December 14, 2018 report
Using Wi-Fi signals to perform analog, wave-based computations
A pair of researchers, one with the Langevin Institute, the other a company called Greenerwave, both in France, has developed a way to use ordinary Wi-Fi signals to perform analog, wave-based computations. In their paper published in the journal Physical Review X, Philipp del Hougne and Geoffroy Lerosey describe their experiments and what they represent.
Computers represent information digitally, in ones and zeroes—but back in the early days of computing, there was discussion regarding the possibility of using analog processors. Even then, it was clear that such an approach would be less energy-intensive. But digital won out, and the rest is history. But that might not be the end of the story. As hardware engineers begin to run headlong into the limitations of Moore's Law, some engineers have begun to take another look at analog processing.
Analog processors make use of the amplitude in waves found in electronic circuits or in light waves. And instead of brute force crunching, they rely on waveform shaping, which is done with metamaterials. Early work with such materials showed that such processors could be highly efficient at matrix processing. But efforts to use such materials have run into difficulties due to fabrication issues. In this new effort, del Hougne and Lerosey demonstrate that some analog processors can be created via a simpler approach.

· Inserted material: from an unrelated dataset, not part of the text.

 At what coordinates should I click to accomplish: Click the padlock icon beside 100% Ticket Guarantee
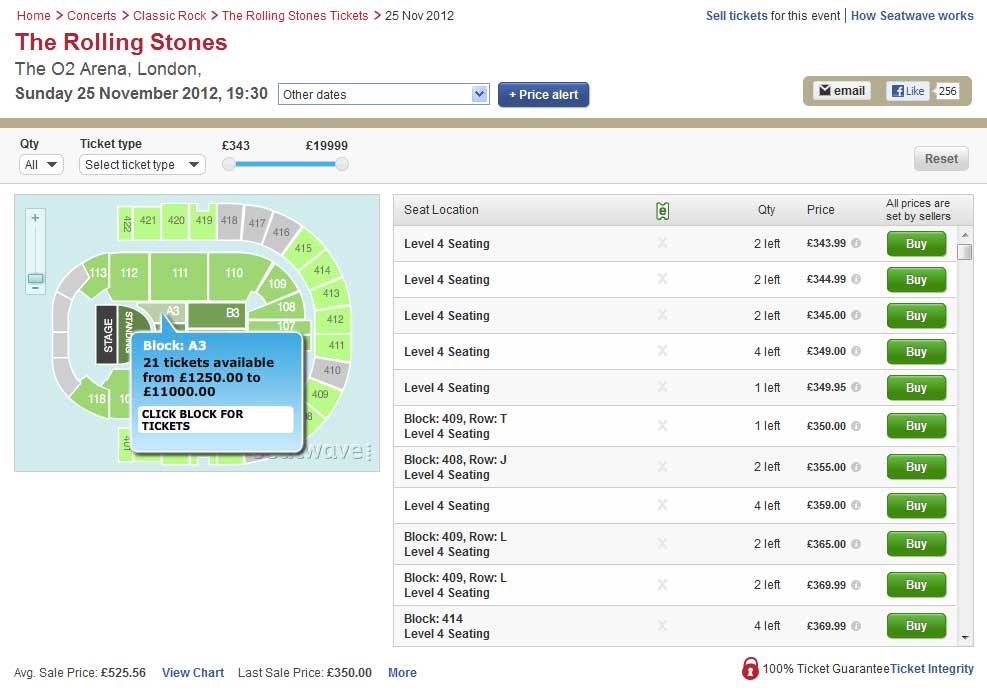tap(751, 668)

In their experiments, the researchers created a box to simulate a home environment—one with four standard Wi-Fi routers. In the box, they included objects representing furniture and other household items. Next, they applied a panel made of 88 reflector mirrors to two adjacent walls in the box—each of the mirrors was capable of toggling between two states. In one state, the mirror would cause a 0° phase shift, in the other, a 180° phase shift. Finally, the researchers added a control box to run their experiments.

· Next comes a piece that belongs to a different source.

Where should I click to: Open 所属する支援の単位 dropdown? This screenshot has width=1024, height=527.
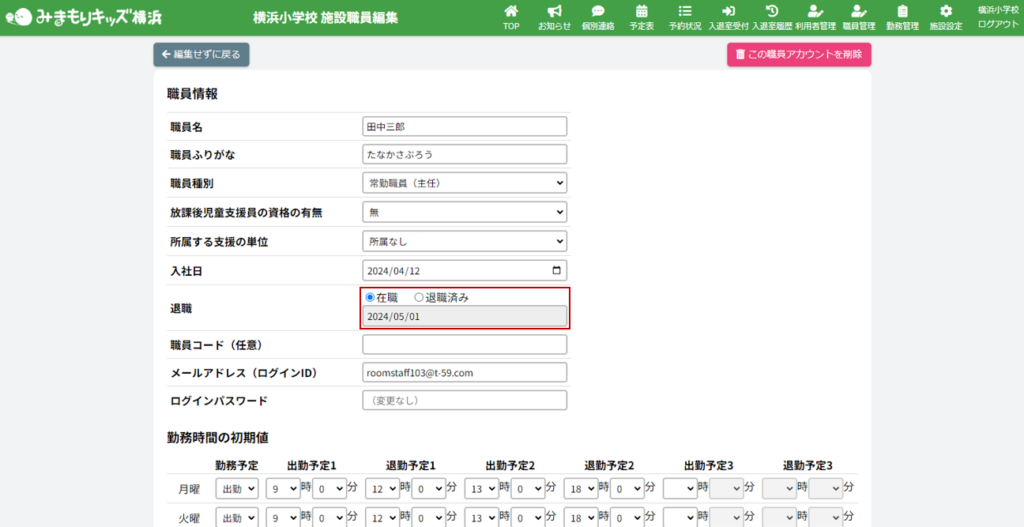click(464, 241)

The researchers sent the same standardized signal from all the Wi-Fi routers. They recorded multiple panel configurations to prime the system—doing so allowed them to characterize the scattering of the Wi-Fi signals and then to program the system to perform linear operations. And that allowed them to carry out a four-element Fourier transform.
The researchers report that the processing was faster than it would have been using a digital computer, but was slowed by the initiation process. They suggest that adding as few as 30 inputs to such a system would make it more efficient than a digital system.